#### [GOAL]
According to the text about Robert Reich's book on the "New Economy," what kind of goods did the "Old Economy" focus on producing?

“The Future of Successs” now an age-old classic, is one of the plethora of books written by Robert Reich, a reputed labor economist known for his analysis of the “New Economy” and its ramifications.
Never suffering from a dearth of observations, Reich proclaims in “The Future of Success” that the “New Economy” is fundamentally different from the “Old Economy.” While the latter focused on the mass-production of labor-intensive goods, the more contemporary former term conveys an economy more focused with knowledge-intensive goods.
The shift from labor-intensive to knowledge-intensive goods may not seem at all too radical. But labor economist Robert Reich will be quick to tell you that it has grave consequences for the labor market.
Under the “Old Economy,” many a skilled hand could be put to use in manufacturing goods. The secondary sector (economic jargon for the industrial sector) was able to handle the swelling of its ranks because an increase in consumption was linked to an increase in the number of employees.
Unfortunately for job-seekers, the rules of the game have fundamentally changed under the “New Economy.” Knowledge-intensive goods do not require a large number of workers; in fact, a small number of innovative thinkers can propel a company towards success. What does this mean for companies’ employment strategies?
Shed. Shed. Shed.
Reich lists the changing rules of employment in his taxonomy as follows:
“Old Economy (mid-twentieth century)

#### [AVAILABLE DATA]

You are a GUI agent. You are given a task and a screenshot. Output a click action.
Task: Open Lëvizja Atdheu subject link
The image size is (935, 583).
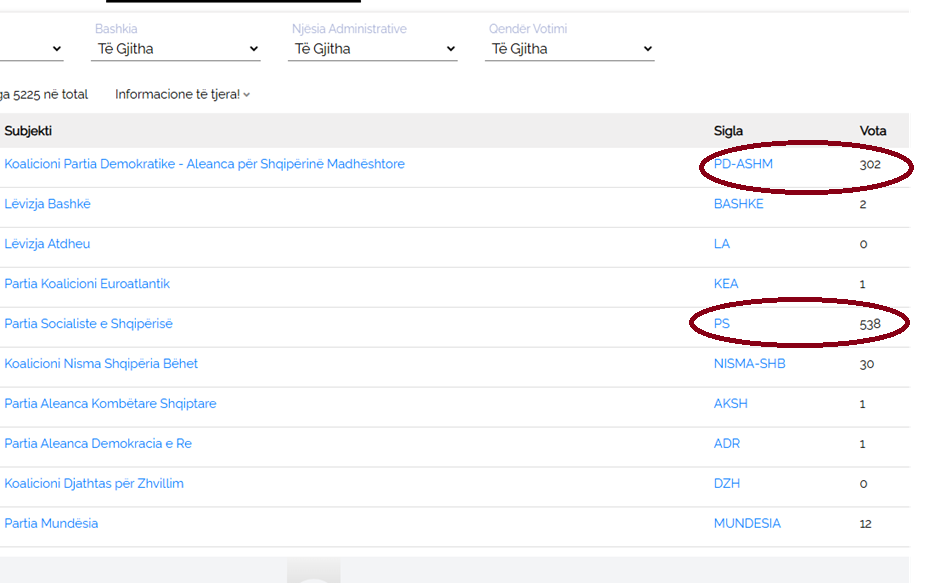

#### [OUTPUT OF THE TASK]
The "Old Economy" focused on the mass-production of labor-intensive goods.